I’ve heard it said that homelessness is such a difficult complex problem to solve. That sentiment can be used to justify throwing up our collective hands in frustration… or it can be a rallying cry to empower us to action. I vote for empowerment. My wife, Nelle Moffett, and I have spent the last few years collecting, sorting, weeding, and archiving information from across the United States (and beyond) on the topic of solutions to homelessness … strategies that work, strategies that don’t work, and strategies still being tested.

To me it just makes sense to learn from cities and counties that have actually driven homelessness to functional zero. And many jurisdictions have accomplished that goal. How? In a nutshell, success is built on a framework called a systems approach. This approach has recently been showcased by the National League of Cities.
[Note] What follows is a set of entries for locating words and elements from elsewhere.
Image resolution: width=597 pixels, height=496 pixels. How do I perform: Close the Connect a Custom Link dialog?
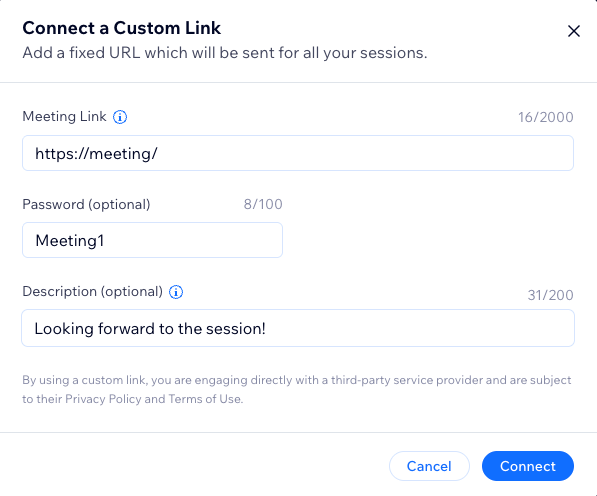(x=573, y=31)
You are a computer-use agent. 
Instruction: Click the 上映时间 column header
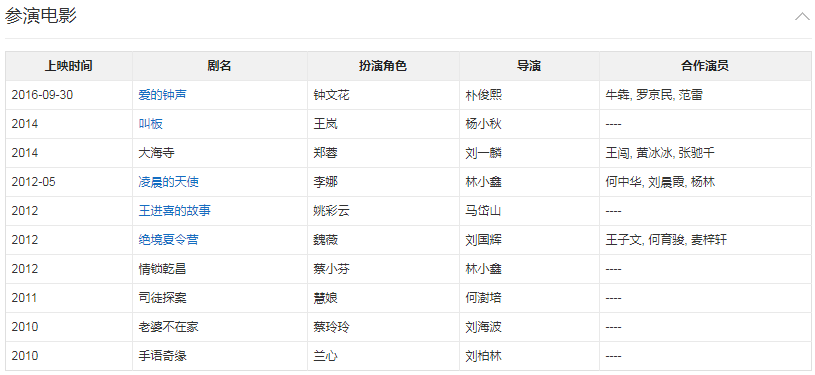point(69,66)
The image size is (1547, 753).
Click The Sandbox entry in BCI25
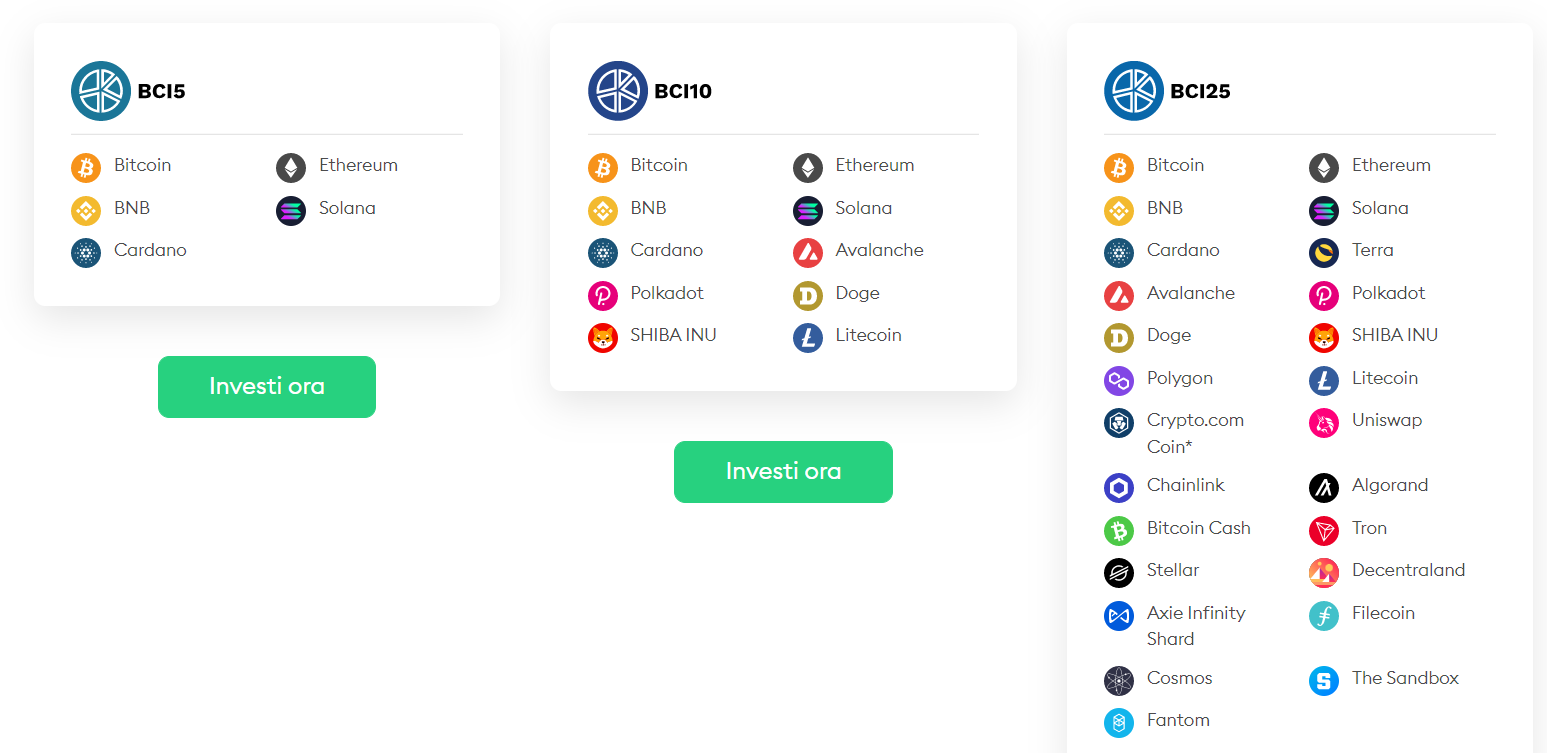tap(1405, 678)
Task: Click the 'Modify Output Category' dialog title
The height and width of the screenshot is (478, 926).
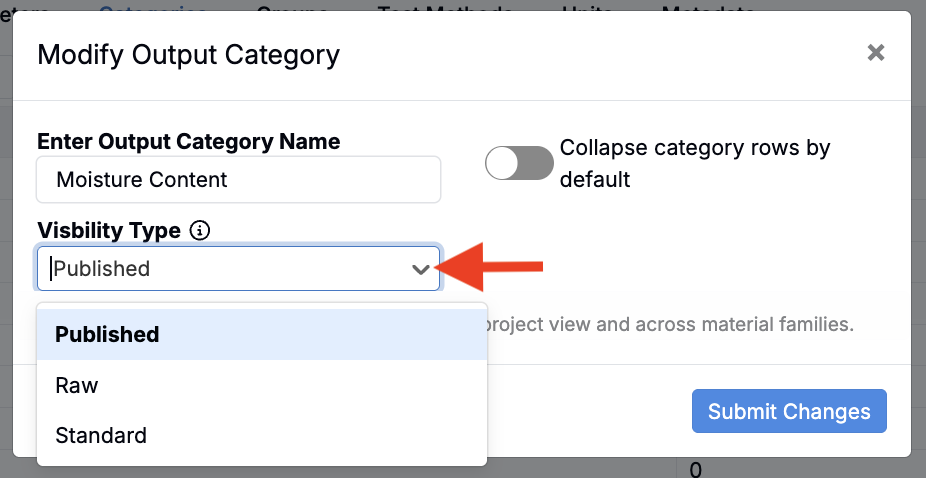Action: tap(188, 54)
What is a systems approach? The National Alliance to End Homelessness says “communities should take a coordinated approach, moving from a collection of individual programs to a community-wide response that is strategic and data driven. Communities that have adopted this approach use data about the needs of those experiencing homelessness to inform how they allocate resources, services, and programs.”

To be clear, this is not about agencies meeting monthly and sharing ideas. Instead, this approach involves tools such as a coordinated entry system, a shared data system, jointly solving issues, and more. A full description and examples of the systems approach can be found via https://FriendsOfTheUnsheltered.org/systems.

Please use your power of convening and your resources to coordinate all governmental and social services agencies to work together based on an integrated systems approach. Working together we can solve homelessness as many cities across the country are proving. Let’s stop talking and get in real, effective action.